6. Costs and Expenses.
(a) COMPANY shall be solely responsible for all its costs and expenses necessary to perform the Cultivation Management Services as contemplated by this Agreement, including, without limitation, all materials, equipment, vehicles, mobile phones, computers, and labor, including, without limitation, all wages, benefits (if any), taxes, withholding, workers’ compensation insurance, payroll processing, uniforms, tools, training and education, and all other employee-related costs.
(b) MJNE may invoice COMPANY for its reasonable cost on any expenses related any direct out of pocket cost spent on COMPANY operations plus 20% administrative expenses if these fees are not paid within 15 days. These expenses may include items that are a direct cost to MJNE from COMPANY’s operation such as lab test and delivery services. MJNE invoices to Company are due and payable within 14 calendar days of receipt by Company unless such invoice is for an amount in excess of $2,000; in each such case that invoice shall be due and payable within 10 calendar days and, if not then timely paid, may be deducted from net revenues being held by MJNE and that would otherwise be due to Company.

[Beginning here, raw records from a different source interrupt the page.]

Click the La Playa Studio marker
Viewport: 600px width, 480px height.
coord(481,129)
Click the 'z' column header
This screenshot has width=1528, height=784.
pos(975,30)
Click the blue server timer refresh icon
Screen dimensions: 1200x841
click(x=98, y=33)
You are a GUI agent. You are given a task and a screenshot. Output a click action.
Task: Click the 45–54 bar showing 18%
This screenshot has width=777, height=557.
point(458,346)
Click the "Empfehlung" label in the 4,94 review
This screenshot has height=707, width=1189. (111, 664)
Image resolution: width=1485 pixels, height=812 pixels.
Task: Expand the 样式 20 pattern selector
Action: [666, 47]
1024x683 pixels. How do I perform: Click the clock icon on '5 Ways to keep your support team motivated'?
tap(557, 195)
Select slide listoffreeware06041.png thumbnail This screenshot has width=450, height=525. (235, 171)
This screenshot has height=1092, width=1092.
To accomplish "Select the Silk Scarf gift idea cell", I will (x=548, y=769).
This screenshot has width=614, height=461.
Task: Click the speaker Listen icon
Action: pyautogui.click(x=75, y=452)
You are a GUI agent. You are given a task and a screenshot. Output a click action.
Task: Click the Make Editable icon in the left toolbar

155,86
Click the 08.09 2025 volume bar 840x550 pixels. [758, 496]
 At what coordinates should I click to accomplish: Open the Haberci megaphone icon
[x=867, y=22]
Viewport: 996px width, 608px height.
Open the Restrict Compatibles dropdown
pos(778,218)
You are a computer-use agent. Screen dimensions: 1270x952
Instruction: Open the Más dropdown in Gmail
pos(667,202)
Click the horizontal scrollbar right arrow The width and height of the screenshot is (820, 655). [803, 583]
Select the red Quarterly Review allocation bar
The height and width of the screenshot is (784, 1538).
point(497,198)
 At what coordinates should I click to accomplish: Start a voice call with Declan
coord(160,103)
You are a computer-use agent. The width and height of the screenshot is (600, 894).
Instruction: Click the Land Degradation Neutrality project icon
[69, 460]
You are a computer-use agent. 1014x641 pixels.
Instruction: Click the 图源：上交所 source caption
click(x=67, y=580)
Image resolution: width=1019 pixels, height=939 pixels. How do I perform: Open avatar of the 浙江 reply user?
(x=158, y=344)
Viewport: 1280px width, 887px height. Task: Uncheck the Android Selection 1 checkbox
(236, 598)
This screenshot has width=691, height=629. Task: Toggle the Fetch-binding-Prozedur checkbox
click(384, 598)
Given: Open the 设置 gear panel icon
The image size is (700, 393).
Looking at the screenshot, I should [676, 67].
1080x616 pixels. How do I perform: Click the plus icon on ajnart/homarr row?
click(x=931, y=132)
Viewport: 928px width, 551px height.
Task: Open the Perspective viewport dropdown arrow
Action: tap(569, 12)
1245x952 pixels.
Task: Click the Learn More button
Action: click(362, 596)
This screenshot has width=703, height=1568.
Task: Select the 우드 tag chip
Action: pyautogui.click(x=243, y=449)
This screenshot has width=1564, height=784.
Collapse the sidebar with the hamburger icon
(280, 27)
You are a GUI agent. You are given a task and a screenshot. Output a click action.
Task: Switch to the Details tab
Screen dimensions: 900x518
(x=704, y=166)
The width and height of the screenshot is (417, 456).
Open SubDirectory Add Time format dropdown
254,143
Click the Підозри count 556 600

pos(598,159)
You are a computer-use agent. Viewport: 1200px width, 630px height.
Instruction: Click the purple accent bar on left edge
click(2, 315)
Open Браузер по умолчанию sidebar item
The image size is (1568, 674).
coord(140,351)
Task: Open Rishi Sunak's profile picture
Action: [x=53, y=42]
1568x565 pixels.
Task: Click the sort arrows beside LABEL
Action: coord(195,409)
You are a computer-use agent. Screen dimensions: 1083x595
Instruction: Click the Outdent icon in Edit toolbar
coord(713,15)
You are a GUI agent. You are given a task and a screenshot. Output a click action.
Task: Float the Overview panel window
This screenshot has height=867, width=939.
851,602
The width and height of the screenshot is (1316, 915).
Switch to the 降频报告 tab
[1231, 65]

7. Confidential Information.
(a) Definition. “Confidential Information” means nonpublic information that one Party (the “Disclosing Party”) designates as being confidential or which, under the circumstances surrounding disclosure, ought to be treated as confidential, including, but not limited to: all (i) financial, operational, and other information relating to the Disclosing Party; (ii) confidential information and trade secrets of the Disclosing Party; (iii) lists of customers or referral sources; (iv) business, financial, and other information received from a customer or any other third party that the Disclosing Party is obligated to treat as confidential; (v) financial statements and other financial information; (vi) any present or future business or strategic plans, services, trade secrets, designs, recipes, processes, procedures, or other business or technical information of the Disclosing Party; and (vii) any other information designated, either orally, in writing, or by any other means, as confidential. Confidential Information does not include information that: (x) is or becomes generally available to the public other than because of a disclosure by the Party receiving such information (the “Receiving Party”); (y) was in the Receiving Party’s possession prior to disclosure by Disclosing Party as shown by written records of the Receiving Party dated prior to the date of this Agreement.
(b) Confidentiality Obligations. The Receiving Party agrees: (i) to hold all Confidential Information in strict confidence and to take commercially reasonable precautions to protect the confidentiality of such Confidential Information (including, without limitation, all precautions the Receiving Party employs with respect to its own confidential or proprietary materials of any kind); (ii) not to divulge any Confidential Information or any information derived therefrom to any third person without the express prior written consent of the Disclosing Party, which may be granted or withheld at the Disclosing Party’s sole discretion, or unless compelled to do so by a court of competent jurisdiction or regulatory authority, and then only after providing the Disclosing Party, to the extent allowable under law or regulation, with an opportunity to enjoin the disclosure; and (iii) not to encourage or facilitate any third party to do any of the actions prohibited in the foregoing items.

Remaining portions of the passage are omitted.